### DATASET RECORDS
*** Begin section ***

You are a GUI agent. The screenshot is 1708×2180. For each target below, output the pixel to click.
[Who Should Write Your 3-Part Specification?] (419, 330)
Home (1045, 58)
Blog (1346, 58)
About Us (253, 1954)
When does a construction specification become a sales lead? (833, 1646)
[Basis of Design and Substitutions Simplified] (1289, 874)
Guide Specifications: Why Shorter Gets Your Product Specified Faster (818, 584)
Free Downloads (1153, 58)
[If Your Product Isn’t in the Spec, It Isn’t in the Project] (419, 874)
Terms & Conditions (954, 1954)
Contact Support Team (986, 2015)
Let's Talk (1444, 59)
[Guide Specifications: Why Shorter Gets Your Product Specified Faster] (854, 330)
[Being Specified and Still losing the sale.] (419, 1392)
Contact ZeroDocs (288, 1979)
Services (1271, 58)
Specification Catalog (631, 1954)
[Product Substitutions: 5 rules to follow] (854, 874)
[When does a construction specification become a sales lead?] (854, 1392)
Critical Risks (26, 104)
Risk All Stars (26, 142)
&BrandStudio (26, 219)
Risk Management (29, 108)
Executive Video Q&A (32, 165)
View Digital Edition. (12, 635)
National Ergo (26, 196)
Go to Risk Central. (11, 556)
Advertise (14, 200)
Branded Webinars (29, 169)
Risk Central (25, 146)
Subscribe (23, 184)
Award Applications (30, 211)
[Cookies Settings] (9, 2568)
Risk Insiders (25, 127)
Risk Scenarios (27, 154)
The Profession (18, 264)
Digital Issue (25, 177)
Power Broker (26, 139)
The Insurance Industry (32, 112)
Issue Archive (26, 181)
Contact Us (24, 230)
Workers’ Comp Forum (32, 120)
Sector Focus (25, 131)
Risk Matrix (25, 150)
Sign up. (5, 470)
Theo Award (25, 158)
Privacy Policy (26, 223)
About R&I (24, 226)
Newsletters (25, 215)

*** End section ***

### ABOUT THIS TASK
Write only the number of lines in the entries that contain the word "does".

### OUTPUT BELOW
2